At her last site visit with the Millers, Jaylen asked if she could see what Becca’s presentation looked like so far. They went through the slides together, Jaylen asking thoughtful questions. Then they reached the photograph of the refrigerator.

She was quiet for a moment. “Wow,” she said. “We look really poor, huh.”

It wasn’t quite a question. There was something flat in her voice, a quiet deflation. She moved on to the next slide without saying anything more.
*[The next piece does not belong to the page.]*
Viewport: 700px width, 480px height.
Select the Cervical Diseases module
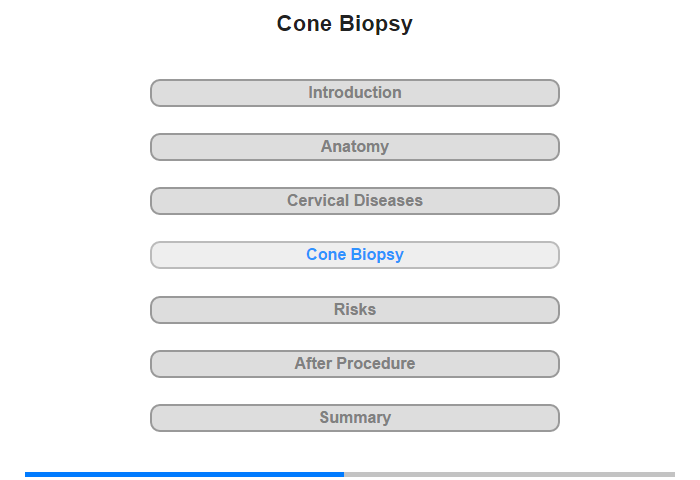[x=354, y=201]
Becca kept talking through the slides, but something had shifted. Later, alone, she stared at the image. The photograph was still powerful. She still believed it was true and effective. But she found herself thinking about Karen’s laugh, about Dale’s garden, about the way Jaylen lit up when she talked about her college essay. She had spent her whole presentation arguing that poverty did not define who these families were, but she wasn’t sure the photograph said the same thing about the Millers. Something felt off, though she couldn’t quite say what, and she didn’t know what, if anything, she should do about it.

Discussion Questions

  1. If you were in a situation like Becca’s, before you include a photo, quote, or personal detail about someone you worked with, what questions should you ask yourself?
  2. If Becca wanted to keep the photograph in the presentation, what context or framing could influence how the audience receives it?
    1. Becca believed the image told an important truth. Do you agree? Can something be true and still be an incomplete or unfair representation of a person?
    2. Are there times when a representation feels harsh but serves an important purpose? Who has the authority to make that judgment?
  3. How would you describe the Miller family in a way that is honest about their hardship, but that does not reduce them to it. Try it out loud.
  4. Think about a time you were represented by someone else—in a photo, a story, a description. Did it feel like you? What was missing?
  5. Becca designed the presentation to move her audience and make them care. Is that a legitimate goal? When does the desire to persuade, even if rightly motivated, begin to compromise the dignity of the people whose stories we are using?
  6. Becca had the consent of the family to take and use the photograph, but it clearly had an effect on Jaylen. What does her reaction reveal about the limits of consent?
  7. If you were Becca , what would you do next? What options does she have, and what does each one cost?

Facilitator Consideration

  • MAKE IT CONCRETE. If students were in Becca’s shoes, how should they make decisions about what to include in a research presentation and what to leave out? What does the process look like for making those decisions? The goal is for students to leave with actionable reflection, not just abstract awareness.
  • HOLD THE AMBIGUITY. Students may want to quickly resolve this case by saying Becca should simply remove the photo or ask the family again. Resist the pull toward easy resolution. The more generative question is what the discomfort itself reveals about how we tell stories about justice—and who bears the cost of those choices.
  • AVOID MAKING BECCA THE VILLAIN. Becca’s instincts throughout are good. She genuinely cares about the family, about accuracy, about justice. The tension here is not between good and bad intentions—it is about how even careful, well-meaning storytelling can diminish the people it intends to honor.
  • DISTINGUISH CONSENT FROM DIGNITY. Karen said “sure.” But Jaylen’s reaction invites students to think carefully about the difference between permission and genuine partnership in how one’s story is told. Consent is necessary but not sufficient.

Closing Questions

  • What’s one thing you learned or thought about differently during this discussion?
  • What does it mean to tell a story about injustice in a way that is both honest and humanizing, and are those always in tension?
  • Who should have the most say in how a community’s story is told—the researcher, the audience, or the people in the story?